- Problem to solve -
From the first line of the data down to the line bearing "Given: Check the Retrieve campaign checkbox", output every line exactly and include no pictures.

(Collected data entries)
-*-*-

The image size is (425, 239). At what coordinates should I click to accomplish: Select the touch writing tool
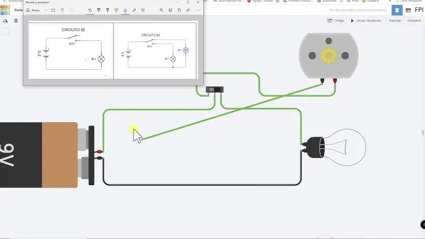pos(90,11)
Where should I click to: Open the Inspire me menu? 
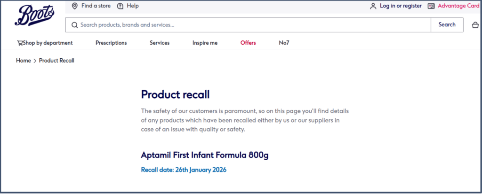(x=205, y=43)
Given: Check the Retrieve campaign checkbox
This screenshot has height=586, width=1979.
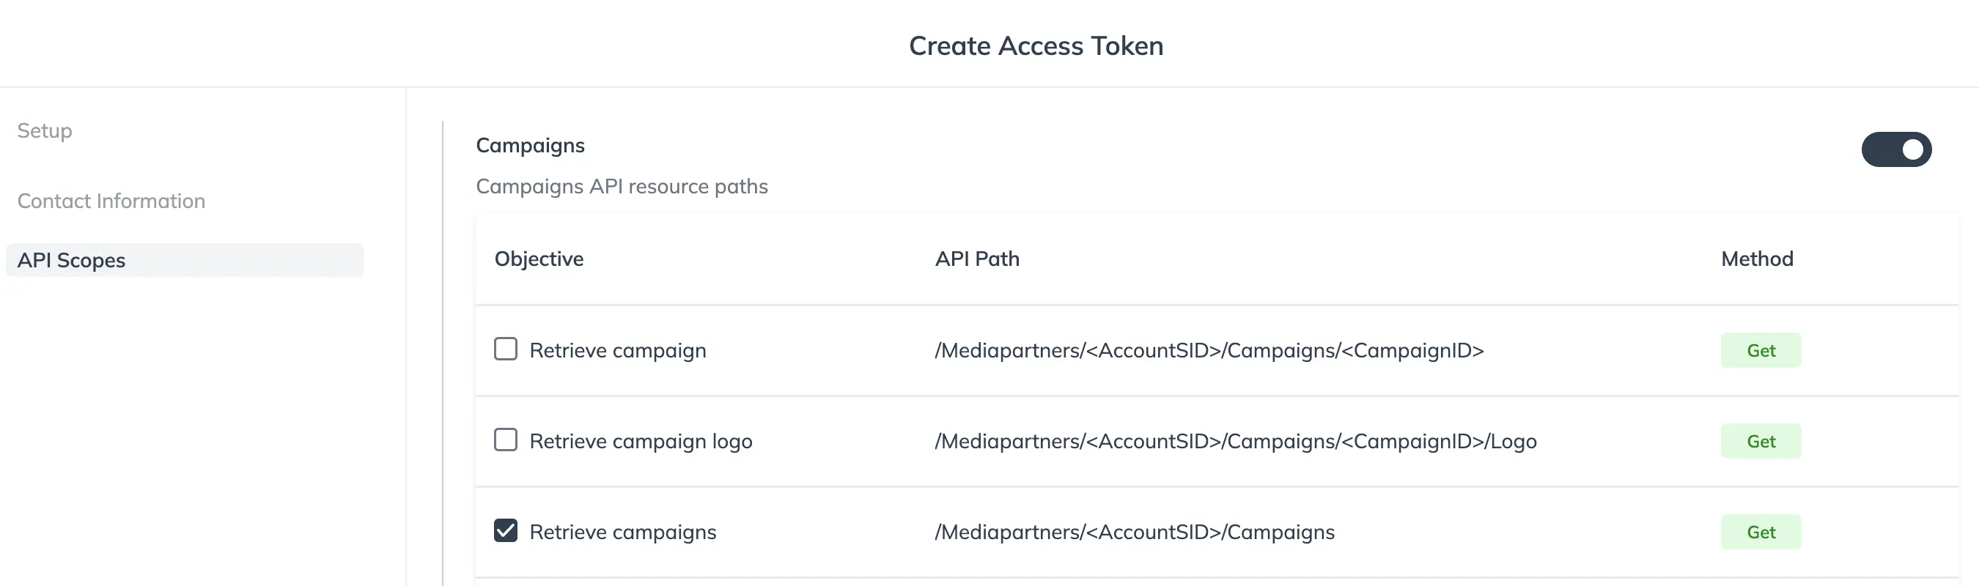Looking at the screenshot, I should click(506, 349).
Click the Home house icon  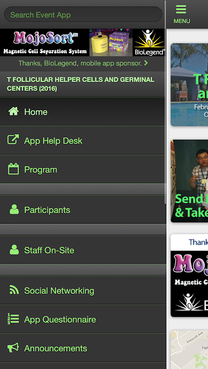13,111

-*-*-

- Task answer -
The image size is (425, 239). At what coordinates should I click to accomplish: Select the touch writing tool
pos(90,11)
Where should I click to: Open the Inspire me menu? 
(x=205, y=43)
Given: Check the Retrieve campaign checkbox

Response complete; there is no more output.